SOURCE:
According to the Bushfire & Natural Hazards Cooperative Research Centre’s Southern Australia Seasonal Bushfire Outlook, the period from April to November 2018 is in the top ten hottest periods in Queensland, NSW and Victoria since records began.

While it is impossible to remove all risk of bushfires, there are some simple steps you might consider taking to help ensure you have done all you can to keep you and your property safe this summer.

1. Prepare Yourself

For the sake of personal safety, every farmer should set out a plan for whether they will abandon their property in case of fire or whether they will stay and defend – the latter being a significantly more dangerous option.

The plan must be developed together with farm workers and other parties involved, as well as your neighbours, your local community and local government authority.

If someone has a role under your plan, you should make sure they understand what that role is as well as how to respond to any variables on the day – such as if a certain route is inaccessible or certain forms of communication cannot be used.

Try to ensure that everyone involved in your property also has access to information relevant to your local area, such as local radio stations and the social media accounts of local fire and emergency services authorities.

2. Prepare Your Property 

Reducing fire fuel around farm structures, such as the house, sheds and fences, as well as powerlines, is key to managing your fire risk responsibly.

To help protect livestock, you could create a heavily grazed area with access to water where stock can be moved easily in case of high fire danger – before a fire starts. Remember to remove any gear from horses in this situation.

You may want to clear vegetation, create turning circles and signpost dead ends and water supplies for any firefighting vehicles that might visit your property – as well as taking steps to ensure your property is easily found.

WHAT YOU WILL DO: Retype the bushfire preparation text between "While it is" and "local government authority.", inclusive.

INFORMATION PROVIDED:
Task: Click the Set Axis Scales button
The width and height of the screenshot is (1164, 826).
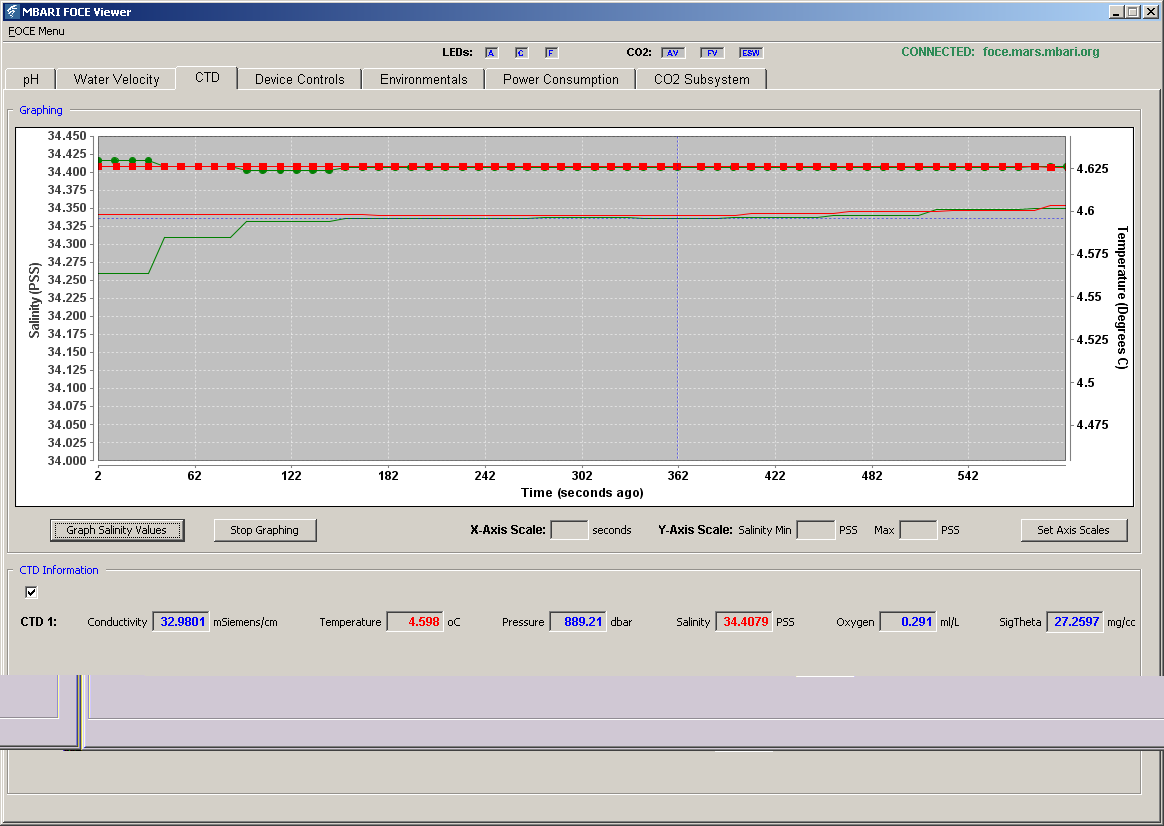Action: [x=1073, y=530]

EXPECTED OUTPUT:
While it is impossible to remove all risk of bushfires, there are some simple steps you might consider taking to help ensure you have done all you can to keep you and your property safe this summer.

1. Prepare Yourself

For the sake of personal safety, every farmer should set out a plan for whether they will abandon their property in case of fire or whether they will stay and defend – the latter being a significantly more dangerous option.

The plan must be developed together with farm workers and other parties involved, as well as your neighbours, your local community and local government authority.